Wann immer die SPD – und neuerdings auch Rot-Grün – glaubt, die Ausfahrt zur Normalität gefunden zu haben, durchkreuzt eine Skandalgeschichte von der Eifel-Rennstrecke das Vorhaben. Auch im zu Ende gehenden Jahr blieb der Ring auf Schleuder- und Schlingerkurs. Und mit Blick auf 2012 stellen sich bange Fragen: Fallen noch mehr Stellen weg? Wandelt sich der Freizeit- weiter zum Teilzeitpark? Müssen gigantische, meist gähnend leere Gebäude eingemottet oder am Ende abgerissen werden? Was werden die erwarteten Prozesse gegen Ex-Finanzminister Ingolf Deubel und Ex-Ring-Boss Walter Kafitz ans Licht bringen? Wichtiger noch: Wird die 330-Millionen-Euro-Investition „Nürburgring 2009“ für den Steuerzahler jemals wieder hereinkommen?

* _Vorliegendes Material_:
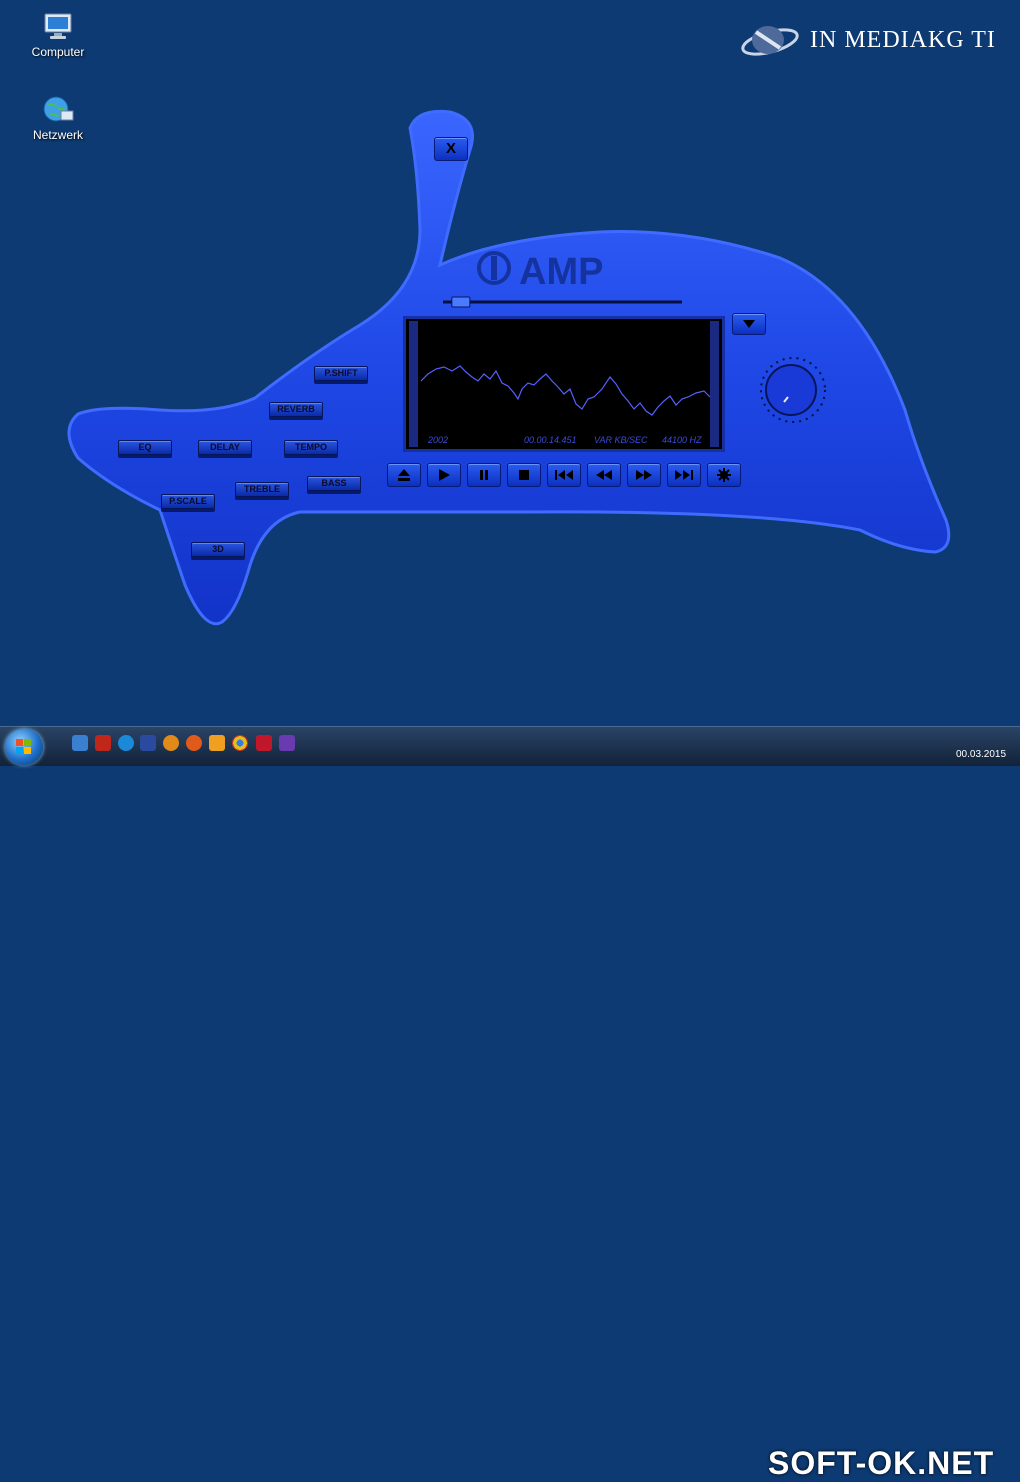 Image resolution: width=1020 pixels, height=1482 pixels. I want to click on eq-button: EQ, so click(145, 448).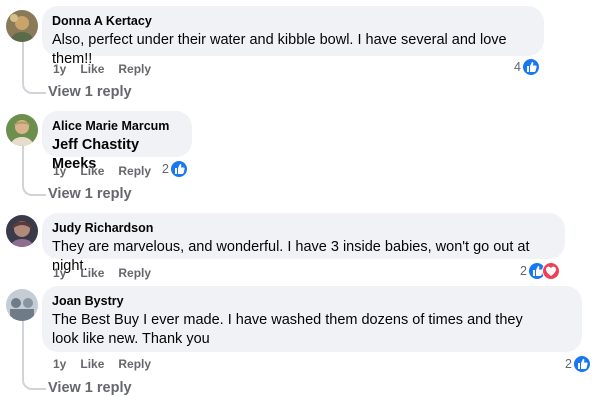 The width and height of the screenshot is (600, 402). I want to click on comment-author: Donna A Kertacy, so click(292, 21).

* _Aufgabe_:
Führe den Text über den Nürburgring im selben Ton ab seinem letzten Satz weiter. Das Material spielt hierfür keine Rolle.

* _Antwort_:
Am Ring brennt es an allen Kurven und Enden. Das Verhältnis von privaten Betreibern und Besitzern (dem Land) ist, gelinde gesagt, angespannt. Im Winter 2011 war auch schon mal von „Erpressung“ und „Täuschung“ die Rede. Damals hatte die private Automotive GmbH mit Macht und einer aggressiven, öffentlichen Kampagne auf niedrigere Pachtzahlungen gedrängt. Deren Geschäftsführung führte ins Feld, mit falschen Zahlen und Prognosen in ein unkalkulierbares unternehmerisches Abenteuer gelockt worden zu sein. Doch das Land blieb hart, schickte einen Mahnbescheid an die Ring-Pächter und lotete aus, wie man den unkalkulierbaren Partner loswerden könnte. Das Wort Rosenkrieg machte die Runde. Nur, dass hier keiner aus enttäuschter Liebe handelte, weil es nie einen Funken Zuneigung gab. Am Ring wurde lediglich ein brüchiges Zweckbündnis geschmiedet.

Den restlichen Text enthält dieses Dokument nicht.